To better understand how visual acuity (VA) changes over a long-term period (≥10 years) in treatment-naïve patients with Leber hereditary optic neuropathy (LHON) using eyes from the Case Record Survey-2 (CRS-2; NCT02796274).
After onset of symptoms (OoS), the typical course of LHON consists of sharply worsening VA in the first year with minimal change once the chronic phase is reached. Some patients can, however, experience spontaneous partial recovery.
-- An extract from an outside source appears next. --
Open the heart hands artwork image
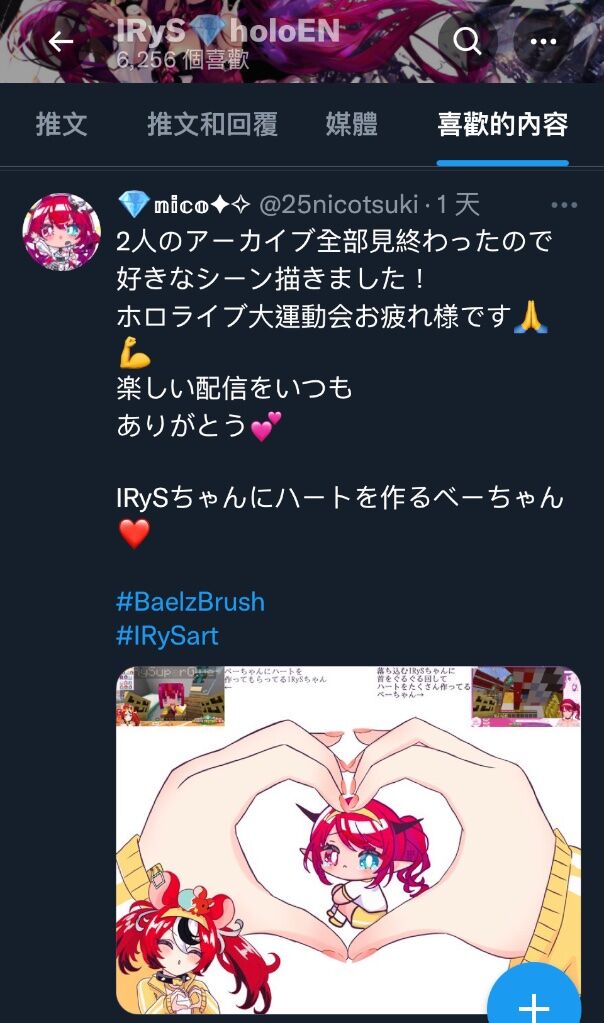Viewport: 604px width, 1023px height. [348, 840]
Age at OoS and mitochondrial DNA (mtDNA) mutation are thought to significantly impact disease course.
Retrospective clinical data were extracted from case records of treatment-naïve LHON patients aged ≥12 years, with a confirmed m.11778G>A, m.14484T>C or m.3460G>A mtDNA mutation, OoS after 1999, and ≥2 VA assessments within 5 years of OoS. Baseline visit: first VA assessment after OoS. At baseline, all eyes in this analysis were in the subacute/dynamic phase (≤1 year after OoS).
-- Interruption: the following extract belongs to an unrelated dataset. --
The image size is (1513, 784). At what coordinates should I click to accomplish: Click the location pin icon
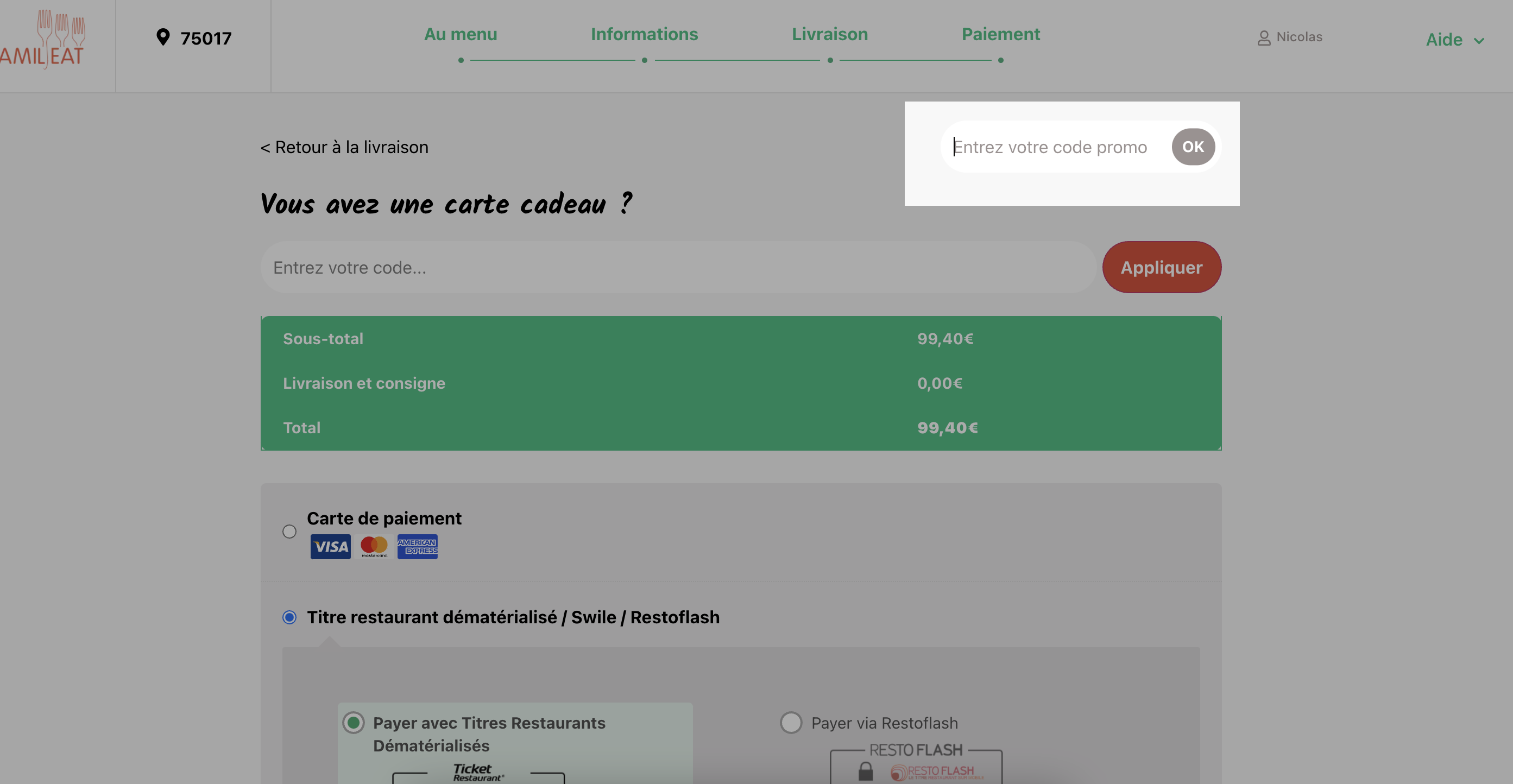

A total of 32 eyes had follow-up data of ≥10 years at last visit from baseline; median (Q1–Q3) VA at baseline was 0.90 (0.22–1.49) logMAR. The distribution of age at OoS (years) was: <15: 31.3% (n=10/32); 15–35: 50.0% (n=16/32); >35: 18.8% (n=6/32) and the mtDNA distribution was: m.11778G>A: 75.0% (n=24/32); m.14484T>C: 18.8% (n=6/32); m.3460G>A: 6.3% (n=2/32). High inter- and intra-patient variability in VA trajectories was observed irrespective of age at OoS. Inter-patient variability was also observed irrespective of mtDNA mutation with high intra-patient variability evident in m.11778G>A eyes. This was difficult to assess in m.14484T>C and m.3460G>A eyes due to low numbers. Irrespective of mtDNA and age subgroups, VA changes were still observed deep into the chronic phase.
High inter- and intra-patient variability in longitudinal VA change over 10 years is apparent in treatment-naïve LHON, even in the chronic phase. These observations support individualized management, and continued follow-up assessment for patients with LHON.